Abstract Because of the unique characteristics of shale formations including low permeability, existence of micro-fractures, and sensitivity to the contact fluids, it is difficult to evaluate the complex microscopic interactions between fracturing fluids and the formation in a traditional laboratory setting. Prior work (SPE 174186) demonstrated the value of using Nuclear Magnetic Resonance (NMR) to evaluate the interaction between a shale formation and fracturing fluid components, such as clay control agents and surfactants. In this work, we expand the research to study more fluids and better understand why the performance of surfactants and clay inhibitors vary in a particular shale sample. The current work builds on the prior study by adding more fluid variations and further analyses of the fluids' surface tension, micelle size, and the core samples' mineral composition. Outcrop cores from the Barnett and Marcellus shales were evaluated in this study.
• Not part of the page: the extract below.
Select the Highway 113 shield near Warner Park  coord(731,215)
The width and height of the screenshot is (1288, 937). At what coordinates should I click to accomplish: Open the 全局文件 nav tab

Cores were submerged in various fracturing fluids under different experimental conditions: pressure of 400 psi, temperatures from 150 to 250 °F, and fluid contact times from 2 to 16 days. Due to the variations of mineral composition and reservoir properties in different shale formations, the selection of surfactants used in the fracturing fluids can be optimized based on the characteristics of each shale reservoir. For example, for the Barnett outcrop cores tested, the majority of the tested surfactants increased flowback recovery, which indicates that a reduction in surface tension is more influential. For a clay-rich core like the Barnett, the use of permanent clay inhibitors was critical to inhibit clay damage more permanently for treatments that last longer. In contrast, the Marcellus cores tested did not indicate clay damage with any type of clay inhibitor tested. However, a low molecular-weight clay inhibitor is recommended for maximum flowback recovery bcause of the extremely low permebility. This work extends understanding of fracturing fluid additives that, in many cases, are currently selected solely based on minimal testing and experience gained from conventional formations, rather than demonstrated performance in a particular shale formation. Moreover, this work opens an opportunity to customize fracturing fluids and services for enhanced fluid recovery by evaluating actual reservoir core from the given area of interest.